Il programma per gli F-35 non verrà sfiorato. Le buone intenzioni e le “battaglie” dei partiti, attualmente al governo, sono evaporate di fronte al possibile stop all’operazione. Un volo in retromarcia. Così altri 9 miliardi saranno spesi dall’Italia nei prossimi mesi per l’acquisto dei cacciabombardieri, esattamente come previsto in precedenza. Il cambio di governo non ha portato alcun cambio di progetto in materia di Difesa. Quei fondi, destinabili a capitoli di spesa prioritari come ambiente e dissesto idrogeologico, andranno a finanziare degli strumenti di guerra.

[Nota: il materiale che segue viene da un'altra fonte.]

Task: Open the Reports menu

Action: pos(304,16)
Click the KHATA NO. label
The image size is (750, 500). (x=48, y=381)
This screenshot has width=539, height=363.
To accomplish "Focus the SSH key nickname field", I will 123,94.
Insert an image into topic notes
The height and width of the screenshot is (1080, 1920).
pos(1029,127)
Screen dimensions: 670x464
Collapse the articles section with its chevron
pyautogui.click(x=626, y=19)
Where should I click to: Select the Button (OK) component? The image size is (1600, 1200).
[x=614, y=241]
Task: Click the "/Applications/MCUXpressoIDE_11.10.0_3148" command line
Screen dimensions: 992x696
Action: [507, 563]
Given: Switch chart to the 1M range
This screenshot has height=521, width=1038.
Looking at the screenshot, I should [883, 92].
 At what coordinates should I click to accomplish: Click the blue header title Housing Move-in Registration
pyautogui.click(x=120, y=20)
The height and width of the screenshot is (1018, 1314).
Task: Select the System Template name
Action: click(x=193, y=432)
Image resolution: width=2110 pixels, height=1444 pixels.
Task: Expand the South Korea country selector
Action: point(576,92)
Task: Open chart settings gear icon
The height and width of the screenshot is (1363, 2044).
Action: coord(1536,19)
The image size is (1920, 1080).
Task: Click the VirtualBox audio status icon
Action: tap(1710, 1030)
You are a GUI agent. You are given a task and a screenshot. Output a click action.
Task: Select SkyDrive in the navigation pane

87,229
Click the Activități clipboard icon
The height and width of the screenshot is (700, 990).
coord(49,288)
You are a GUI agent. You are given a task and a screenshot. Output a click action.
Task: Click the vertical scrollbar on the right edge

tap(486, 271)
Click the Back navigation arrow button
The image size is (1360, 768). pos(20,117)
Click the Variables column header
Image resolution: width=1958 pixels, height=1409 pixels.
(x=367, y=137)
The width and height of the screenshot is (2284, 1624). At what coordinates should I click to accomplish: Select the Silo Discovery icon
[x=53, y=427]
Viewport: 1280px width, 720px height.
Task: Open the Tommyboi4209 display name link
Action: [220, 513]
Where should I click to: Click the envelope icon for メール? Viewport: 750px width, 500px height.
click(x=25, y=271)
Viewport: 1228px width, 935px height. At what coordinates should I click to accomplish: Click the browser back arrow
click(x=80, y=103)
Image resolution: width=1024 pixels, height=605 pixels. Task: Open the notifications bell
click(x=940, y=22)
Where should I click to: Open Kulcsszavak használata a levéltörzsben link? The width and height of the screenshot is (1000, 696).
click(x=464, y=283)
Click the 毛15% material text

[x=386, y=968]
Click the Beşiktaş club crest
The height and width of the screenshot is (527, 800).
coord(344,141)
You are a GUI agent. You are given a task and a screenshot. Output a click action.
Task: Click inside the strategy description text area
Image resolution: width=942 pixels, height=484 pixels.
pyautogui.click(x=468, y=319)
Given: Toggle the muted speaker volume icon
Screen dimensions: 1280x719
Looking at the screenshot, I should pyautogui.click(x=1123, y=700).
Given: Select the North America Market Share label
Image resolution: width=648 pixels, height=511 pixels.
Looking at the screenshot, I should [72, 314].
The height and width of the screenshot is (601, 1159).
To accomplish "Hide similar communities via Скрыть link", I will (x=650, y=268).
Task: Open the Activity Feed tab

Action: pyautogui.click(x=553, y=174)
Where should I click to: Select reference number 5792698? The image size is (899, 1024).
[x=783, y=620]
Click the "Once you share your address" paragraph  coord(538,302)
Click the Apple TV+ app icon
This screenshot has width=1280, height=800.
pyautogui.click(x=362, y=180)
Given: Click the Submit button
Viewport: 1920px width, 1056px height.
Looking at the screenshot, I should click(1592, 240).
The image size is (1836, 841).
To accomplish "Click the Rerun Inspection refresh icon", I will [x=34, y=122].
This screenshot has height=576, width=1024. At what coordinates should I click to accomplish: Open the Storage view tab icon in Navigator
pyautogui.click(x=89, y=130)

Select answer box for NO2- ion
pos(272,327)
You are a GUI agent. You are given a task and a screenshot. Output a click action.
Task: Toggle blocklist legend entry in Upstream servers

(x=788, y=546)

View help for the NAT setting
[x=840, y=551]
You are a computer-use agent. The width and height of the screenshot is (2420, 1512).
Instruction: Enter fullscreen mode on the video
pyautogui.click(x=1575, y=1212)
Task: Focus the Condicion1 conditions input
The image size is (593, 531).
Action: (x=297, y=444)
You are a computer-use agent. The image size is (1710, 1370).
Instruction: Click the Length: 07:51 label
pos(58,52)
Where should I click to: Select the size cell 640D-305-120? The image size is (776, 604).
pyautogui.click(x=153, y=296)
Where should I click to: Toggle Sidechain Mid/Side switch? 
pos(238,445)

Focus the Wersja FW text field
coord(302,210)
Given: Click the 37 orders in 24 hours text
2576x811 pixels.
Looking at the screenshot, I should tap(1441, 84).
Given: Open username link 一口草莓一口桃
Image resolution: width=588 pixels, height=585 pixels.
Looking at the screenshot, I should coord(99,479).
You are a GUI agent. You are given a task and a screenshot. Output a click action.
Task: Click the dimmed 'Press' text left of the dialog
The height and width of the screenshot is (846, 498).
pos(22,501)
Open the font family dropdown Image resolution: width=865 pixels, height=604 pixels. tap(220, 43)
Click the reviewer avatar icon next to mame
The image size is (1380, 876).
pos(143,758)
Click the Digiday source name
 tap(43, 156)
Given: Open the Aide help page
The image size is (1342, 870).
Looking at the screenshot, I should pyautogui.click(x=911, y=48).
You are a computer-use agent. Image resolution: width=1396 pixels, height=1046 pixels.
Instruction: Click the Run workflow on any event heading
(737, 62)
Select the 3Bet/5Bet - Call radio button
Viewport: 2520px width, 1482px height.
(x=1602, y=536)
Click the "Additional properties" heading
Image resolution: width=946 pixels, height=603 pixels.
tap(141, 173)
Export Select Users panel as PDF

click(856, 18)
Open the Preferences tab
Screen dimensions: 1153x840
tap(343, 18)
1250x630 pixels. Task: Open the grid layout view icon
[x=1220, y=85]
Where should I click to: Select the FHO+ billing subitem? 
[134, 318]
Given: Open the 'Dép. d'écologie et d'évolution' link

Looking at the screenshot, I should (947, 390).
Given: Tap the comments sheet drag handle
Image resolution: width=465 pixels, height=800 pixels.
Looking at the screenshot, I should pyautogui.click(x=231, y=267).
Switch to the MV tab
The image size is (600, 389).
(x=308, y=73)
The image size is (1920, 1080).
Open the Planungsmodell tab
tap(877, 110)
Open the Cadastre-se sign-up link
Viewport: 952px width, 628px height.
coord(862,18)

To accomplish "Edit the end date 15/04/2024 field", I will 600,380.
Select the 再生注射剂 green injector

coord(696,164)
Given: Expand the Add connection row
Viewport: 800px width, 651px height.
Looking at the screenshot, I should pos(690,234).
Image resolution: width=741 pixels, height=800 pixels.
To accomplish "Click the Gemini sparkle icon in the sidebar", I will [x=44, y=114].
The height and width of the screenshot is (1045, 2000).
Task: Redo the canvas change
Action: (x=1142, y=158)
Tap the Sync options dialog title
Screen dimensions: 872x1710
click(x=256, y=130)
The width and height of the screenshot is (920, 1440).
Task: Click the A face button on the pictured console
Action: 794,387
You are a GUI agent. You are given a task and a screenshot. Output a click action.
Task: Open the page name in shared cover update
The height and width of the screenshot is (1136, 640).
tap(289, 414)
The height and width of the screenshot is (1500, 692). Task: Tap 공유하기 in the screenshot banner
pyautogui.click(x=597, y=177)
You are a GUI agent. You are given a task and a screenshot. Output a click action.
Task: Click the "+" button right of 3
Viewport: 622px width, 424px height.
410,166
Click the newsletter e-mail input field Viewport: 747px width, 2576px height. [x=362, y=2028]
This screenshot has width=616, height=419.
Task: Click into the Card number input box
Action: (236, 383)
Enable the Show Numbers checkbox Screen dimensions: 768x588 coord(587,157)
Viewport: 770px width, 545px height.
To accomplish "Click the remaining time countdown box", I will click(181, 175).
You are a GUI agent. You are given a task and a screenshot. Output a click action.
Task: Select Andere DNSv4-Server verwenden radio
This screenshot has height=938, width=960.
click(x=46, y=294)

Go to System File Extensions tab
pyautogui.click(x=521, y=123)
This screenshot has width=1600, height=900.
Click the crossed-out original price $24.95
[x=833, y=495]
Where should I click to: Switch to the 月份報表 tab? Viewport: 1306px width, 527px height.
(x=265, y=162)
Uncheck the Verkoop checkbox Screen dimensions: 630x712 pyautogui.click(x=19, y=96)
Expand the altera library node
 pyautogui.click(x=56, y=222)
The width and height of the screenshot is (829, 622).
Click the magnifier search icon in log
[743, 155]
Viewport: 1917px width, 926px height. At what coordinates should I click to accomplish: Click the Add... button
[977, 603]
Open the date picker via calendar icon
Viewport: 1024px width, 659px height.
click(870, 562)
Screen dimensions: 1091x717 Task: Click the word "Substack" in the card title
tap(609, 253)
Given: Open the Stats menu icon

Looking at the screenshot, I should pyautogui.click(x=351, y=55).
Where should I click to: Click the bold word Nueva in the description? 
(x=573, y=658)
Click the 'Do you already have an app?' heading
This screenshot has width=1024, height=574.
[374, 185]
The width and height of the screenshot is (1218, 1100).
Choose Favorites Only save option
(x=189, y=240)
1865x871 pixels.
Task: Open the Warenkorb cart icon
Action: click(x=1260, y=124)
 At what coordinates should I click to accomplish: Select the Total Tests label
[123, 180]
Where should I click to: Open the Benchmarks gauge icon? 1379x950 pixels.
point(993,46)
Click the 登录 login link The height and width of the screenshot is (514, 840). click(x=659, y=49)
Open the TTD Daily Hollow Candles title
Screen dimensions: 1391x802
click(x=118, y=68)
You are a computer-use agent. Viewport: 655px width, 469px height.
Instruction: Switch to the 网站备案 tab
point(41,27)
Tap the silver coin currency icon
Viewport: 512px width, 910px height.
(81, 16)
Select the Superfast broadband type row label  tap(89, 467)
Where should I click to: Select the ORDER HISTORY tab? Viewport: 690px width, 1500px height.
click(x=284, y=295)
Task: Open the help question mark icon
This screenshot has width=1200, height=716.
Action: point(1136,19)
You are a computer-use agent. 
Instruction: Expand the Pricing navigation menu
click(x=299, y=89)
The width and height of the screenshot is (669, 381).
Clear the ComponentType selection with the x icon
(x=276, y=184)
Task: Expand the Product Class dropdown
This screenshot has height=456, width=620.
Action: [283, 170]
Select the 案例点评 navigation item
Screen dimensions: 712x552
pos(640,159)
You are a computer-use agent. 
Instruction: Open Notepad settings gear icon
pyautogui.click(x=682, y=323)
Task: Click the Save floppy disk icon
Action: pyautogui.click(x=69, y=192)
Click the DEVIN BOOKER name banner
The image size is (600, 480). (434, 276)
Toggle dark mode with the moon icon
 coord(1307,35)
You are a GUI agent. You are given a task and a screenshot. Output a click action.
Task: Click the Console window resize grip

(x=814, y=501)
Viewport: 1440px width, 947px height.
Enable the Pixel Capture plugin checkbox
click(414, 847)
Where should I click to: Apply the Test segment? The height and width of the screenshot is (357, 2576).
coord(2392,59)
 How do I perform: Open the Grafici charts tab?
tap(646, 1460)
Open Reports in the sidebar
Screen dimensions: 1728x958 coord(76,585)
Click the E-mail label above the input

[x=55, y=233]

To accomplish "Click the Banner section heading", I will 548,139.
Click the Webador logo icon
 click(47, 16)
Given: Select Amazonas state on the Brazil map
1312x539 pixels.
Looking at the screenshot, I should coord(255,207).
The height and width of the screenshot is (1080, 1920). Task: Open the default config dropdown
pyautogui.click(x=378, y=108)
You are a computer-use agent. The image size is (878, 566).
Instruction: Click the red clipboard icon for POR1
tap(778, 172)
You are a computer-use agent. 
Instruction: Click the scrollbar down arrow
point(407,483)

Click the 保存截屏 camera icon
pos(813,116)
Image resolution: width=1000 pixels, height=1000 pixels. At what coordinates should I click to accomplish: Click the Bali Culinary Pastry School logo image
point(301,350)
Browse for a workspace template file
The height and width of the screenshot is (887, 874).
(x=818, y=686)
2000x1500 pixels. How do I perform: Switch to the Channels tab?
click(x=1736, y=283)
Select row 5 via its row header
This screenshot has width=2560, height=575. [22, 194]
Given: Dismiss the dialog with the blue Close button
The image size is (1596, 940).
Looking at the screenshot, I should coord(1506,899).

Alla Camera è stata approvata ieri una mozione che si limita a parlare di una “valutazione” da fare sui costi. Il testo è una sinfonia di vaghezza. Un modo per dire che si va avanti, senza urlarlo troppo, perché magari nessuno ci fa caso. Bisogna “valutare – si legge nella mozione della maggioranza – le future fasi del programma tenendo conto dei mutamenti del contesto geopolitico, delle nuove tecnologie che si stanno affacciando, dei costi che si profilano, degli impegni internazionali assunti dall’Italia, delle esigenze di contenimento della spesa pubblica, della tutela e delle opportunità dell’industria italiana del comparto difesa e dell’occupazione, al fine dell’accrescimento del know-how nazionale, dell’accesso alla tecnologia straniera e delle risorse disponibili”.
La campagna “Taglia le ali alle armi” ha stimato in 50 miliardi totali il prezzo per gli F-35, una cifra più alta della Legge in Bilancio in discussione al Senato. Di sicuro 5 miliardi sono stati già spesi e in uscita ce ne sono altri 9 in assenza di una effettiva revisione. L’unica differenza con le mozioni delle destre è la tempistica: la Lega e Fratelli d’Italia chiedevano un’accelerazione sul programma, facendo sobbalzare dalla sedia. Che fretta ci sarebbe nell’acquisto di aerei da guerra? Mistero. Ma, al di là delle sfumature, gli F-35 finiranno in dotazione all’Italia. Con buona pace… delle intenzioni pacifiste.